What the exercise asks ->
Lines with the word "sidebar" are the answer; copy each of them from the data below.

Saved entries:
____________
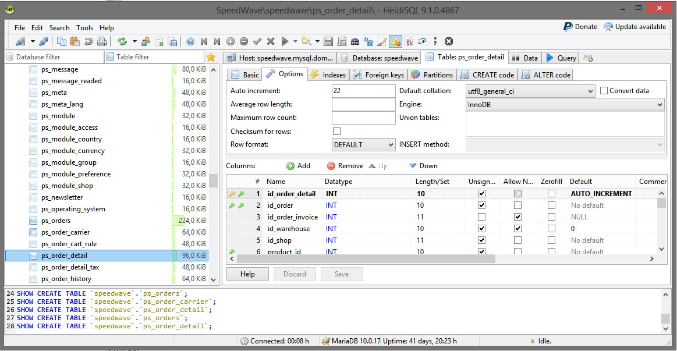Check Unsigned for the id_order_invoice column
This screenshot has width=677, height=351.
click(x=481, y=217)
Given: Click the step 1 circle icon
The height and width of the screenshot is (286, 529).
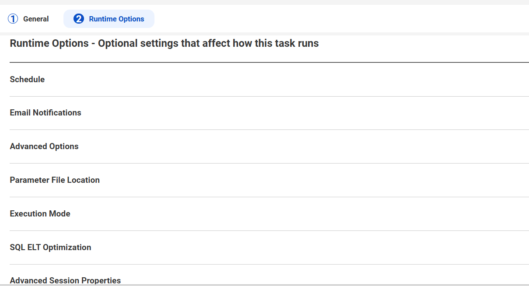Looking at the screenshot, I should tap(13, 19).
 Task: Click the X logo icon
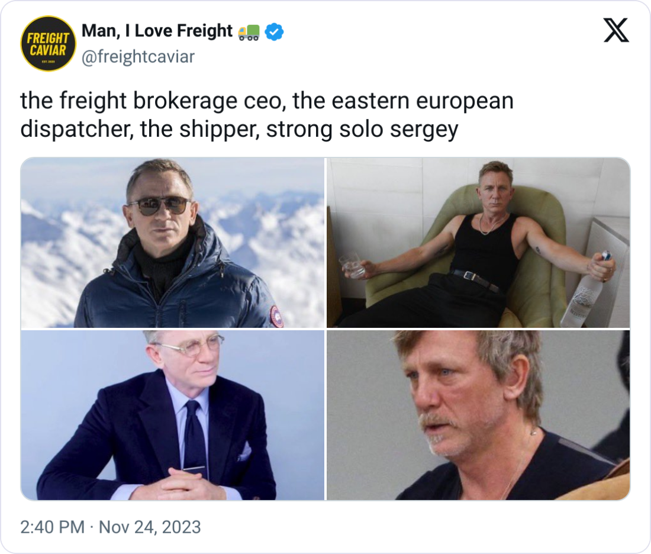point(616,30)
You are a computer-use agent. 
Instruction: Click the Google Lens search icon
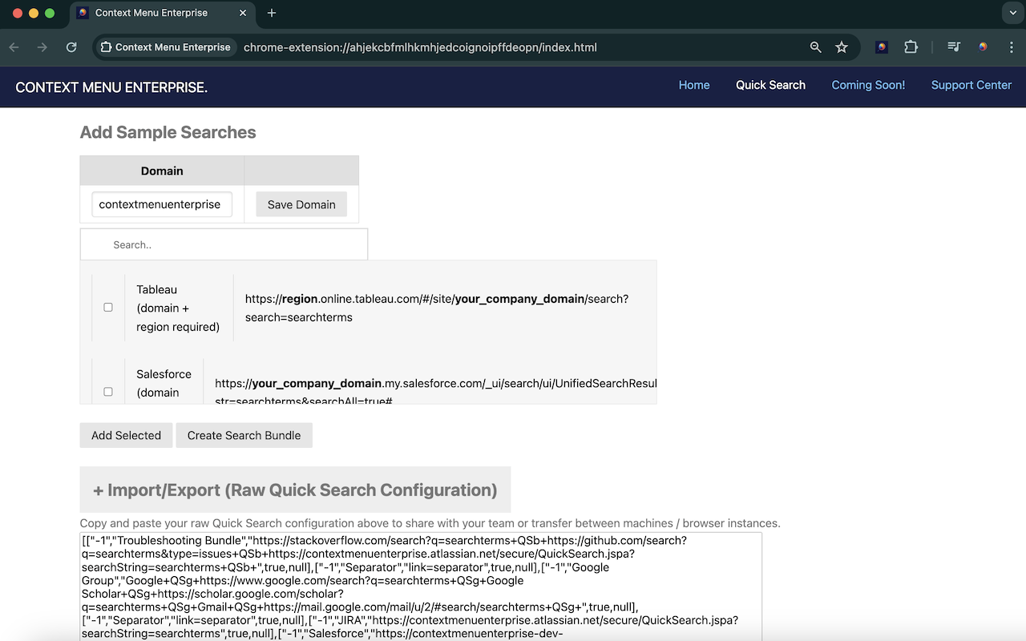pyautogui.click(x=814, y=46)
____________
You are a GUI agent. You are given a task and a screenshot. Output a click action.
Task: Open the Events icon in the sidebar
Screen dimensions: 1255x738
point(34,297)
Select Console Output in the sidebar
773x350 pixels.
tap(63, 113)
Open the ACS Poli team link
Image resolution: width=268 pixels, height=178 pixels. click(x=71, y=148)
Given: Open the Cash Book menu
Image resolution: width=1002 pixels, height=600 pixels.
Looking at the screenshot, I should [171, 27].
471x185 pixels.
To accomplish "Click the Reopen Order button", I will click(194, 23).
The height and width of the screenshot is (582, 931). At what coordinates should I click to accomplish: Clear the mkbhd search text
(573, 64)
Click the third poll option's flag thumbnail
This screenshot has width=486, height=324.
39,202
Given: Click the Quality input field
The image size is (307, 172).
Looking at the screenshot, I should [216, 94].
____________
Expected answer ->
Task: Open the Events icon in the sidebar
Select Console Output in the sidebar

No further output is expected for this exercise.